By Staff Reporter
ISLAMABAD: US President Donald Trump has sent his negotiators back to the table with Iran after rejecting the draft terms of a potential ceasefire deal, demanding stronger language on the disposal of Tehran’s enriched uranium stockpile and the reopening of the Strait of Hormuz — in a move that risks prolonging one of the most dangerous standoffs the Middle East has seen in years.
Trump convened a meeting in the Situation Room on Friday to review the proposed memorandum of understanding, which his envoys had spent weeks hammering out with their Iranian counterparts. But rather than sign off, he asked for several clauses to be renegotiated — a decision that has set the two sides back by what officials estimate could be a week or more.
“There will be a deal. The imminence of it, we’ll see,” a senior administration official told reporters. “We’re willing to wait so the president gets what he asks for. It could be a week. It could be less. It could be more. At the turn of the week, we hope to have something.”
The memorandum of understanding, as it currently stands, commits Iran not to pursue nuclear weapons — but contains no specific concessions beyond that statement of intent. It provides for a 60-day negotiating window during which the two sides would discuss Iran’s nuclear commitments and the lifting of US sanctions, with the immediate priority being what to do with Iran’s stockpile of enriched uranium and any limits on future enrichment.

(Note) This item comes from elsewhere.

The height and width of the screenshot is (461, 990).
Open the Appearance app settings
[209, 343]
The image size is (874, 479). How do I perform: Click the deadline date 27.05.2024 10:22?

It is precisely this section that Trump has targeted. According to two US officials briefed on the matter, he wants far more concrete language on how, and how quickly, the United States would take possession of the enriched material. “It’s more specifics about how the US gets the material and the timing,” a senior administration official said.
Trump is also said to have objected to the wording around the Strait of Hormuz — the narrow but strategically vital waterway between Iran and Oman through which roughly a fifth of the world’s oil supply ordinarily passes — pushing for clearer guarantees of its reopening.
Iranian officials, for their part, told state media that the deal had not been finalised from their side either, despite earlier claims by two US officials that Tehran had been ready to sign and was merely waiting on Trump’s approval. Iranian state media has separately reported that the country would receive billions of dollars in previously frozen funds under the deal — a claim the White House has flatly denied.
The fraught diplomacy is unfolding against an increasingly volatile military backdrop. On Saturday, US Central Command confirmed that American forces had fired a missile into the engine room of the Gambia-flagged cargo vessel Lian Star after it repeatedly attempted to breach Washington’s blockade of Iranian ports. The ship ignored more than 20 warnings overnight before attempting to enter an Iranian port, the military said. It remains adrift in the Gulf of Oman; US forces have not boarded it.
The Lian Star is the sixth vessel the US military has stopped since it imposed its naval blockade on 17 April, a measure enacted in retaliation for Iran’s effective closure of the Strait of Hormuz following the outbreak of conflict in late February. One ship has been allowed to proceed; a further 116 have been redirected. A fragile ceasefire has held since 7 April.
The economic consequences have been severe. Oil, natural gas and fertiliser shipments that would ordinarily pass through the strait are largely stranded, adding to inflationary pressure on consumers and squeezing food producers across the world. The blockade is designed in part to tighten the financial noose on Tehran, whose economy was already severely weakened before the war began.
What limited commercial traffic has continued to move through the strait does so in conditions of deep uncertainty. Iran has claimed the right to vet any transits, and has been levying transit fees of up to $2m per vessel — a practice Qatar’s Deputy Prime Minister Sheikh Saoud bin Abdulrahman Al Thani described on Saturday as potentially negotiable only if the revenues were directed toward mine clearing or the restoration of safe passage. International maritime law experts have characterised the toll regime as a straightforward violation of the principle of freedom of navigation. US officials say they have so far found and destroyed no mines in the strait.
Iran’s joint military command has warned that any vessel attempting to transit without permission would have its safety placed “at serious risk,” and that military ships seeking to interfere would be targeted.
With Trump’s revised terms now making their way back to Iranian negotiators, American officials cautioned that a response could take several days. The senior administration official noted, with a certain bluntness, that communications with Iranian counterparts were not straightforward: “They’re literally in caves and they’re not using email.”
The remark was a reminder of how precarious the architecture of this negotiation remains. Both sides have strong domestic incentives to be seen as immovable, even as the costs of continued confrontation mount. For Trump, any deal must be seen to have delivered tangible constraints on Iran’s nuclear programme rather than a vague promise of future talks — a distinction he apparently feels the current draft fails to make with sufficient clarity. For Tehran, capitulation to American pressure on nuclear material, the one area of genuine strategic leverage it retains, carries its own profound political risks.